• Antibody;
  • Biomedicine;
  • Damage-associated molecular pattern molecules;
  • Immunogenic apoptosis;
  • Immunoproteomics;
  • T-cell vaccination


T-cell vaccination (TCV), the application of irradiated activated T cells, has been shown to prevent effectively and treat experimental autoimmune diseases. It has been reported that anti-lymphocytic antibodies induced by TCV were capable of strongly inhibiting T-cell proliferation and of ameliorating experimental autoimmune disease. The present study was undertaken to characterize the antigen specificity of these Abs. We used activated mouse ovalbumin (OVA)-specific T cells (OVA-T) as vaccine immunized mice.
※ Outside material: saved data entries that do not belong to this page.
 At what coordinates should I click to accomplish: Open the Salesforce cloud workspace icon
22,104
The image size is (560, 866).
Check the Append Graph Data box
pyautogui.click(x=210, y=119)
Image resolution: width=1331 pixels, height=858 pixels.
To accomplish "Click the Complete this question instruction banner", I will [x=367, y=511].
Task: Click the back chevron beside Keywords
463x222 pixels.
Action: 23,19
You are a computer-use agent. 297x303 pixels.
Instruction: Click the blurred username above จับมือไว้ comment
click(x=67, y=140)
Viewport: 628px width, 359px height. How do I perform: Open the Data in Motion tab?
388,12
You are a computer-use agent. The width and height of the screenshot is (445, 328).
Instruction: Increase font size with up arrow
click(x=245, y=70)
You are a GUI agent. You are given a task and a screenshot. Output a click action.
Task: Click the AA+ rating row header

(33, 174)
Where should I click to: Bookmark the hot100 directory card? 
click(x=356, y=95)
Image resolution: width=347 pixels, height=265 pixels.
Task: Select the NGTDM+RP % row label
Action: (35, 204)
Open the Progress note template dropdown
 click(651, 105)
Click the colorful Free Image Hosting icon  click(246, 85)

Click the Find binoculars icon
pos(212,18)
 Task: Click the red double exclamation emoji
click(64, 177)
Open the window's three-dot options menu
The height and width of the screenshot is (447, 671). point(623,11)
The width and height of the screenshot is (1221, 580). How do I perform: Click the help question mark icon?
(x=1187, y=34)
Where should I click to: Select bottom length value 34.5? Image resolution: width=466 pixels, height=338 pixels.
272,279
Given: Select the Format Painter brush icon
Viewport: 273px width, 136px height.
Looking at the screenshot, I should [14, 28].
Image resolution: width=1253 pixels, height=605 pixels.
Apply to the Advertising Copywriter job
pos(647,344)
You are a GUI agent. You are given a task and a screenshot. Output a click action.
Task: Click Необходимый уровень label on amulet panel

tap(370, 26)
By combination of 2-DE, 2-D Western blot and Q-TOF mass spectrometry we have identified 11 antigens in activated T cells that were recognized by the anti-T-cell Abs. The resulting antigenic molecules included calreticulin (CRT), ERp57, Vimentin, HSP70-4, tubulin β5 chain, coronin-1A, pyruvate kinase, ATP synthase β chain and transketolase most of which belong to so-called damage-associated molecular pattern molecules (DAMPs). CRT, ERp57 and vementin were further examined by Western blot and cellular ELISA to identify molecular targets which may be involved in the TCV immunotherapy. On the basis of our results, γ-radiation induced the activated T cells “immunogenic apoptosis” and exposed/secreted DAMPs (CRT, ERp57 and Vementin) played an important role in TCV therapy.